This invention relates to query answering systems. More particularly, this invention relates to a query answering system that uses semantic searching methods.
The marriage of Natural Language Processing (NLP) with Information Retrieval (IR) has long been desired by researchers. NLP techniques are intensely used in query answering (QA) systems, indeed QA has been a playground for Artificial Intelligence since the 1960s. NLP techniques such as ontologies, syntactic parsing and information extraction techniques can be commonly found in a good QA system.
Although QA has been successful in domain specific areas and in small document collection such as TREC, large scale open-domain QA is still very difficult because the current NLP techniques are too expensive for massive databases like the internet Therefore, some commercial systems resort to simplified NLP, where, for example an attempt is made to map user queries (questions) to previously hand-picked question/answer sets. Thus, the performance of such systems is limited to their QA database.
Recently, a fast convolutional neural network approach for semantic extraction called SENNA has been described, which achieves state-of-art performance for Propbank labeling, while running hundreds of times faster than competing methods.
A method is disclosed herein for searching for information contained in a database of documents.

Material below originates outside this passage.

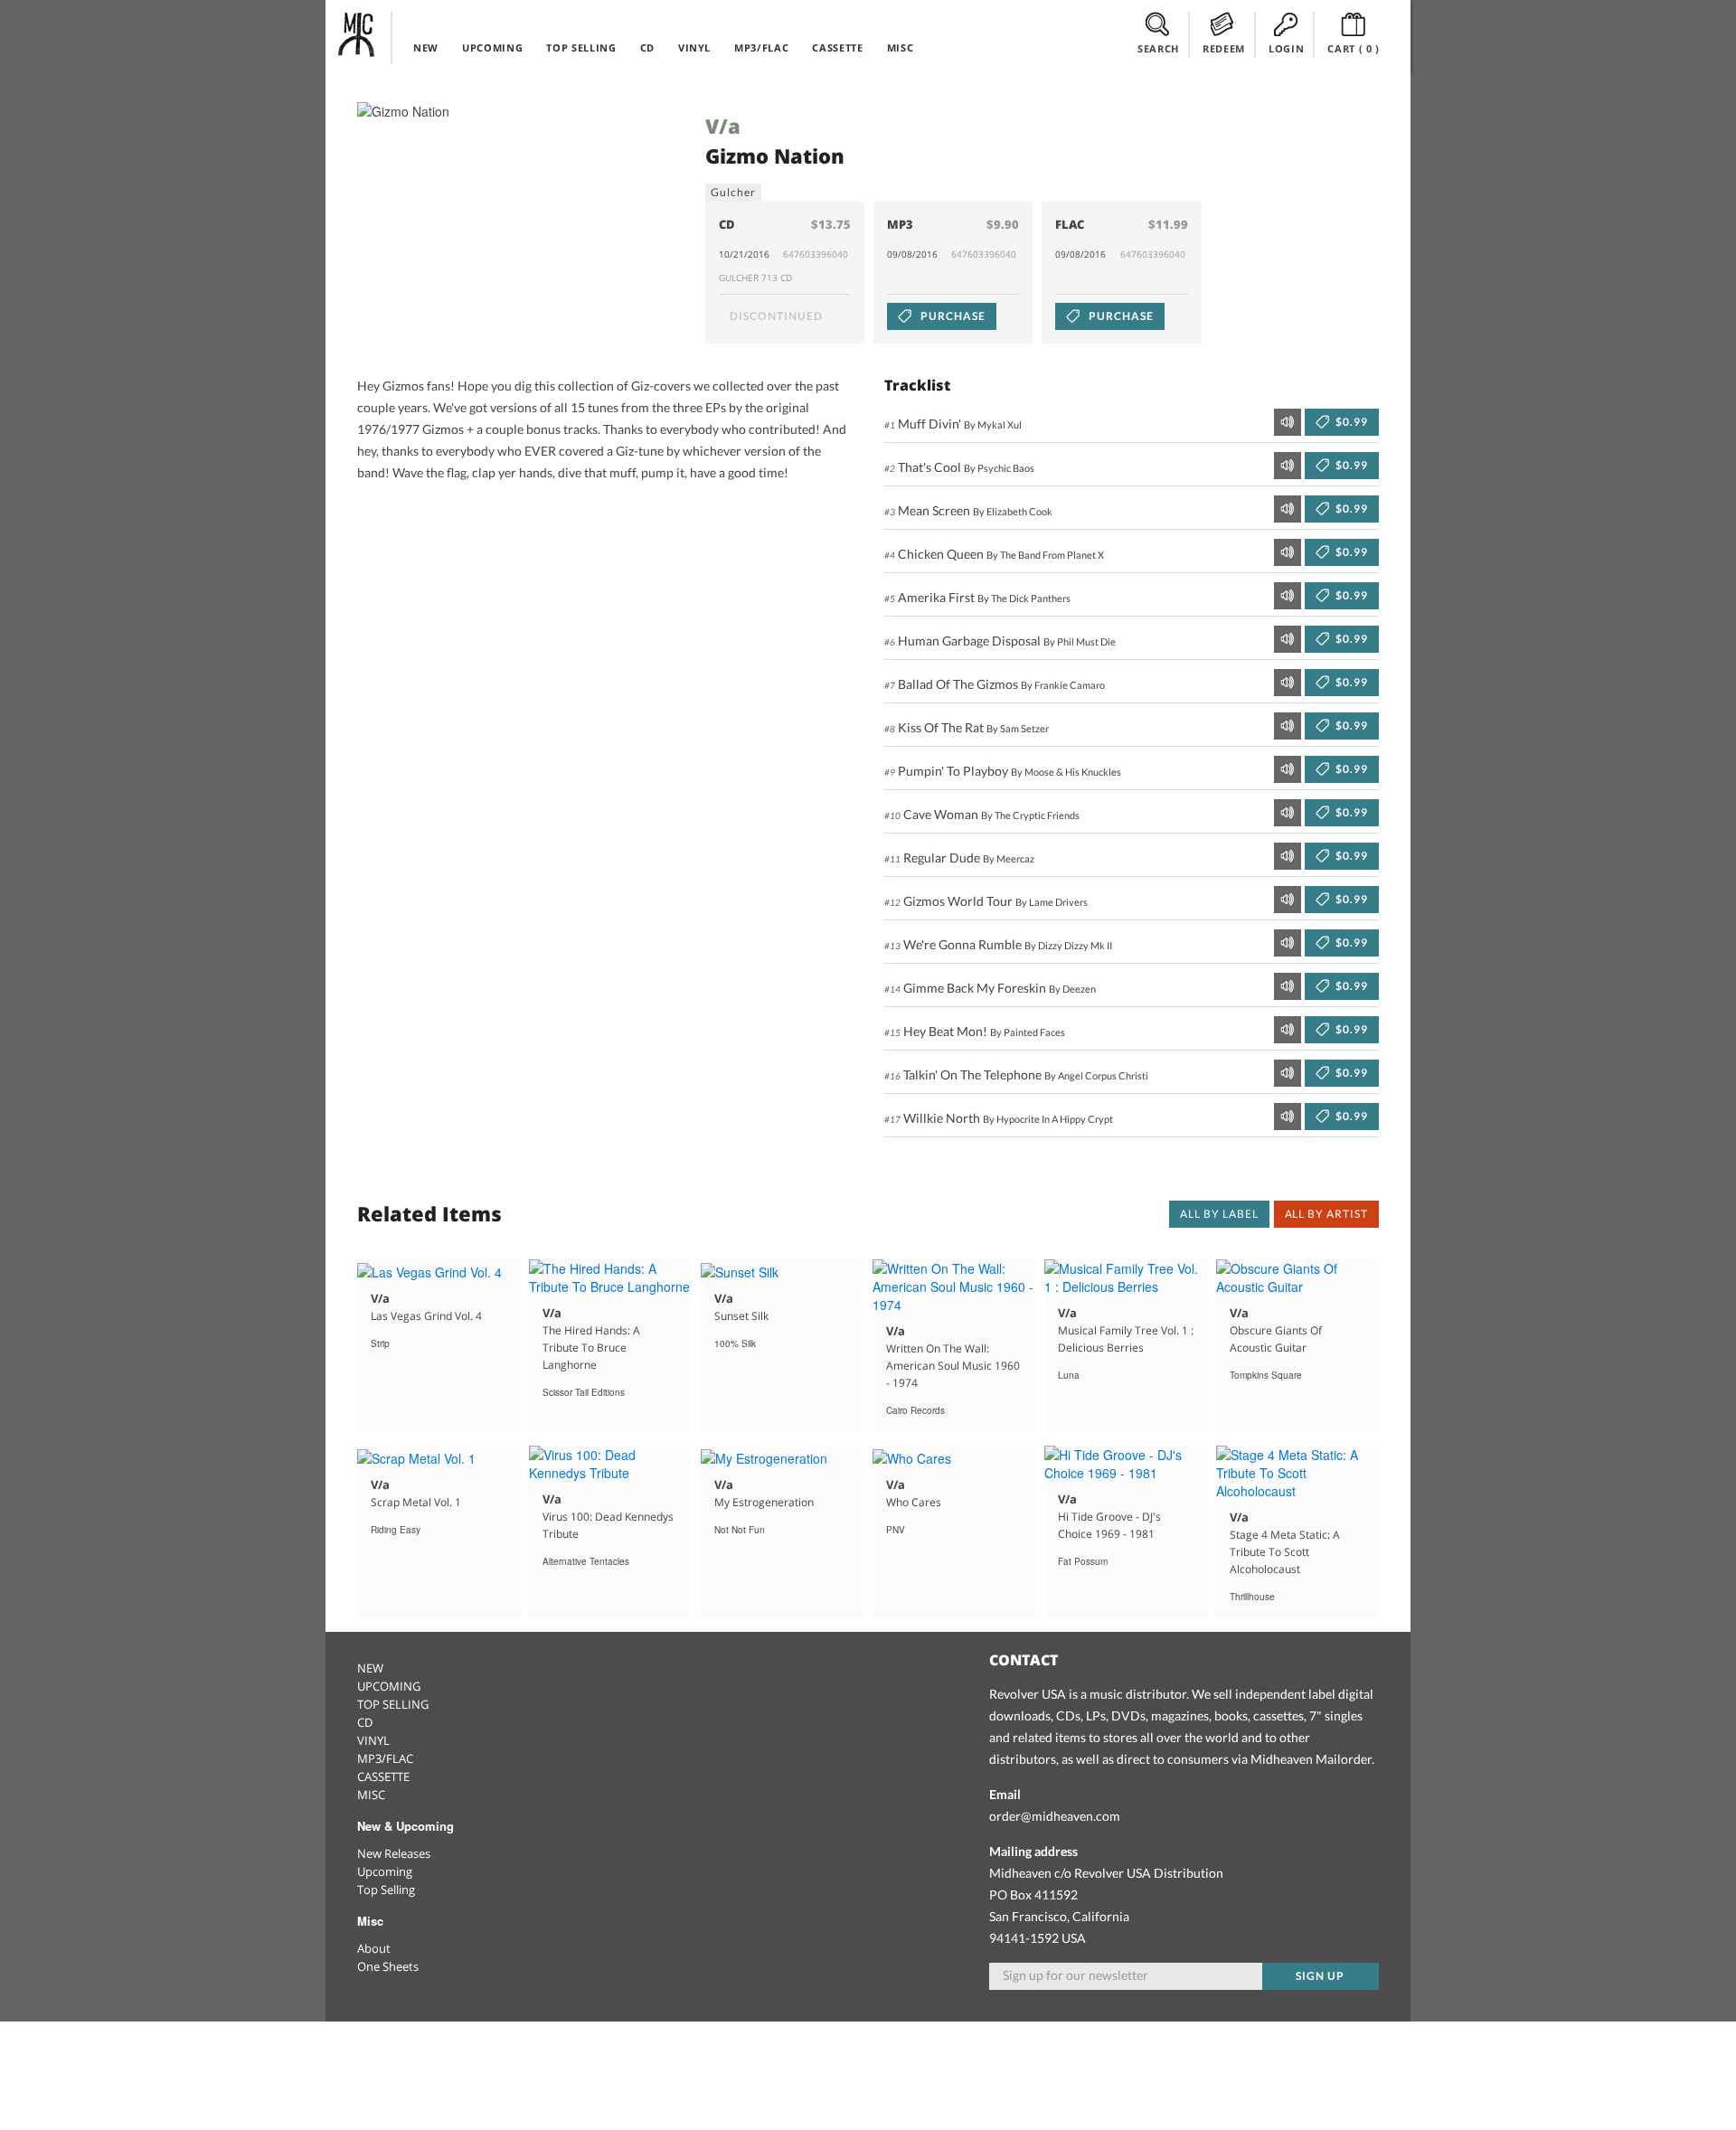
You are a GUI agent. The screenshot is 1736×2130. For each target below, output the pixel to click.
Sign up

The method comprises predicting, in a first computer process, semantic data for sentences of the documents contained in the database, querying the database for information with a semantically-sensitive query, predicting, in a real time computer process, semantic data for the query, and determining, in a second computer process, a matching score against all the documents in the database, which incorporates the semantic data for the sentences and the query.
Also disclosed herein is a system for searching for information contained in a database of documents. The system comprises a central processing unit and a memory communicating with the central processing unit. The memory comprises instructions executable by the processor for predicting, in a first computer process, semantic data for sentences of the documents contained in the database, querying the database for information with a semantically-sensitive query, predicting, in a real time computer process, semantic data for the query, and determining, in a second computer process, a matching score against all the documents in the database, which incorporates the semantic data for the sentences and the query.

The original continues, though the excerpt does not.